WHAT TO DO: For this exercise, copy exactly only the lines from the one containing "The width and height of the screenshot is (1188, 736)." to the final line of the material below, without the pictures.
[[ DATA FOR THE TASK open ]]
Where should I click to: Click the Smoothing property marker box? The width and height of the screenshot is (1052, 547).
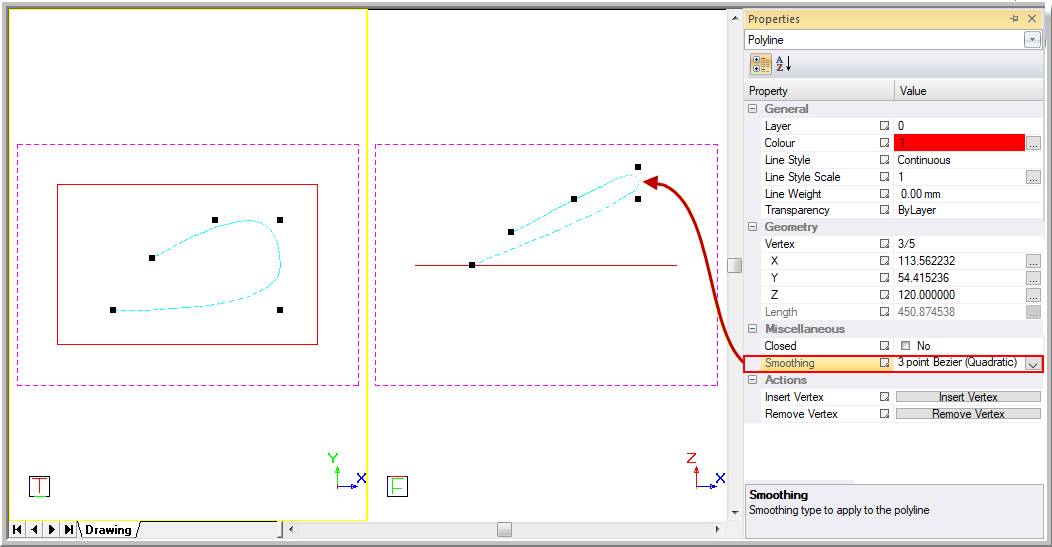pos(884,363)
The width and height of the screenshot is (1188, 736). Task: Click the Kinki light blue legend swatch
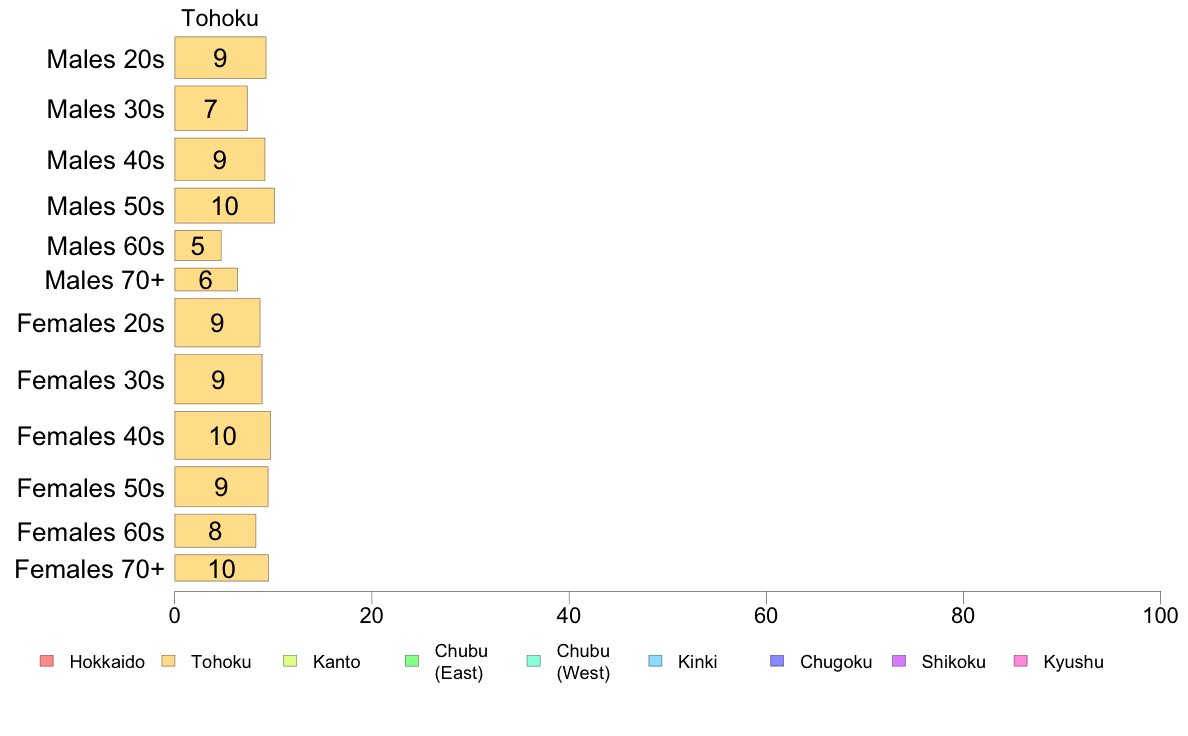click(655, 661)
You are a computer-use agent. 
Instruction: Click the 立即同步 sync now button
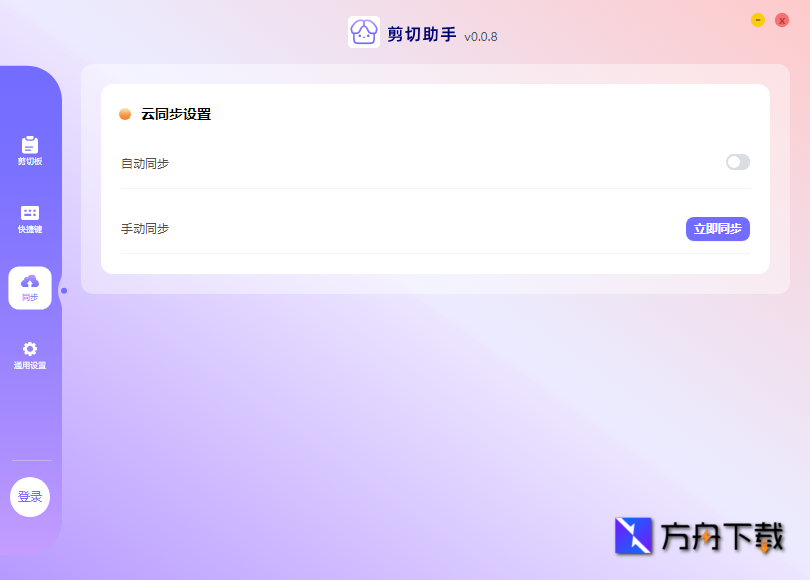point(717,229)
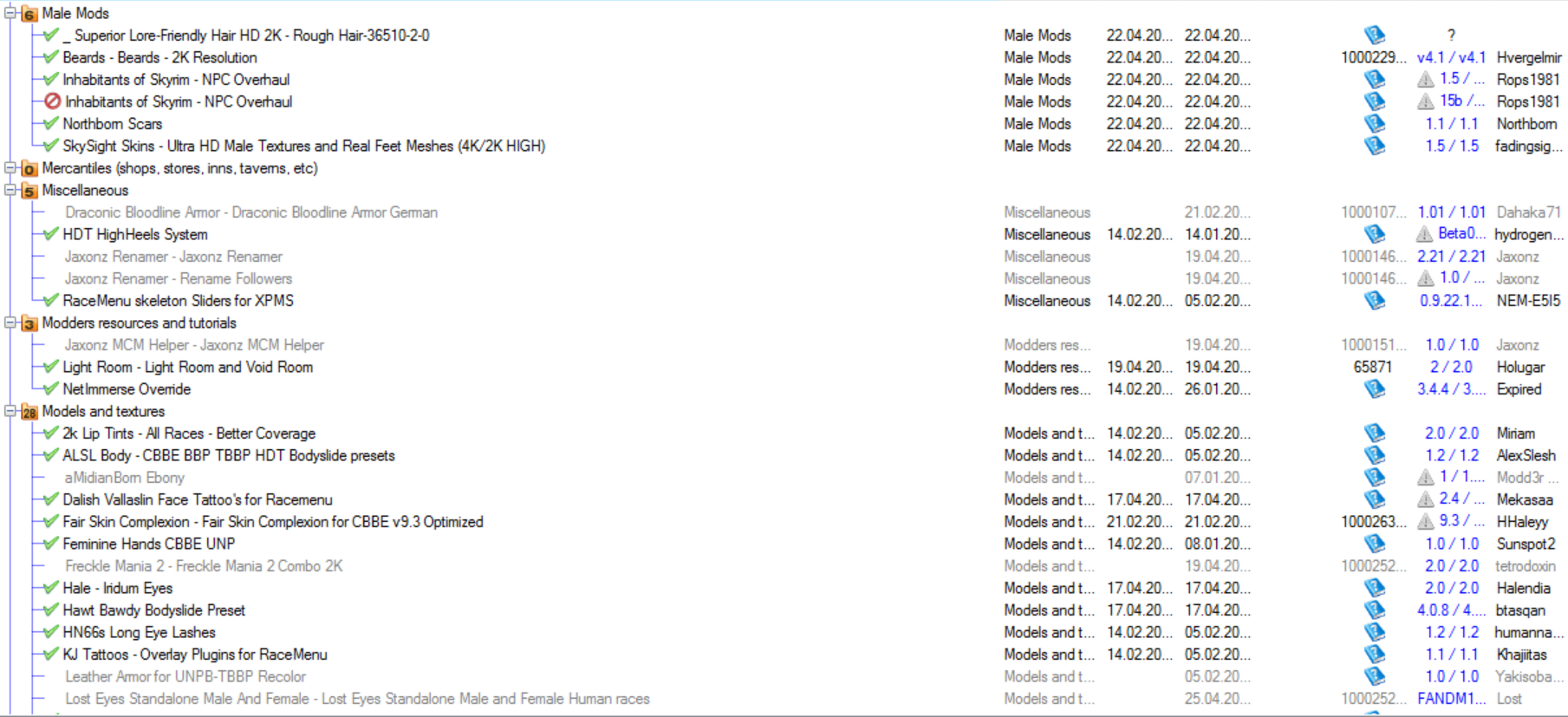Select the aMidianBorn Ebony mod row

click(x=124, y=478)
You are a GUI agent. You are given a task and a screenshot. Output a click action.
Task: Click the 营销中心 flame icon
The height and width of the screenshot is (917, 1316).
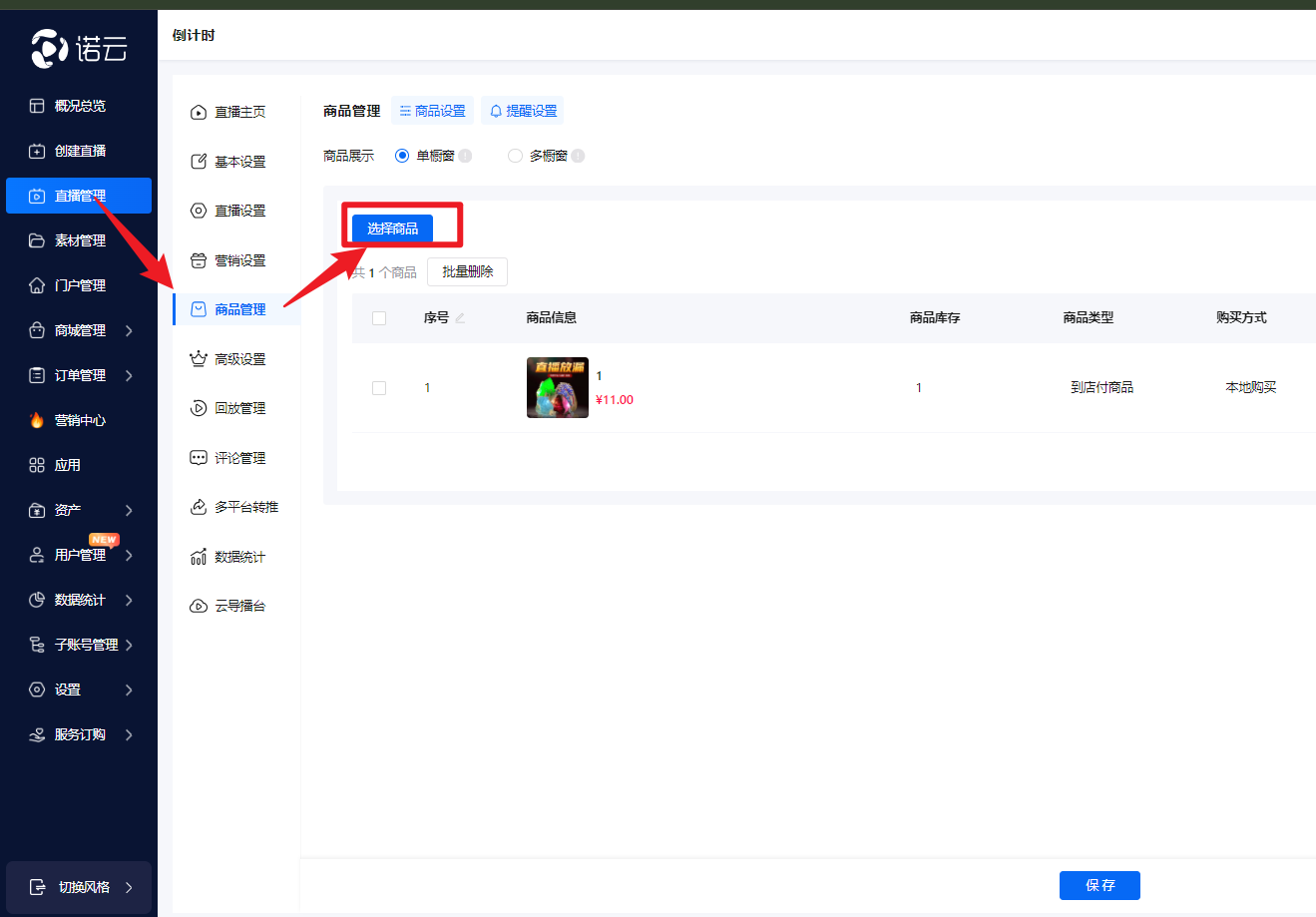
[[ DATA FOR THE TASK closed ]]
ANSWER SECTION:
The width and height of the screenshot is (1188, 736). Task: Click the Kinki light blue legend swatch
click(655, 661)
You are a computer-use agent. 
Instruction: Click the 立即同步 sync now button
point(717,229)
Select the aMidianBorn Ebony mod row

click(x=124, y=478)
You are a GUI agent. You are given a task and a screenshot. Output a click action.
Task: Click the 营销中心 flame icon
The height and width of the screenshot is (917, 1316).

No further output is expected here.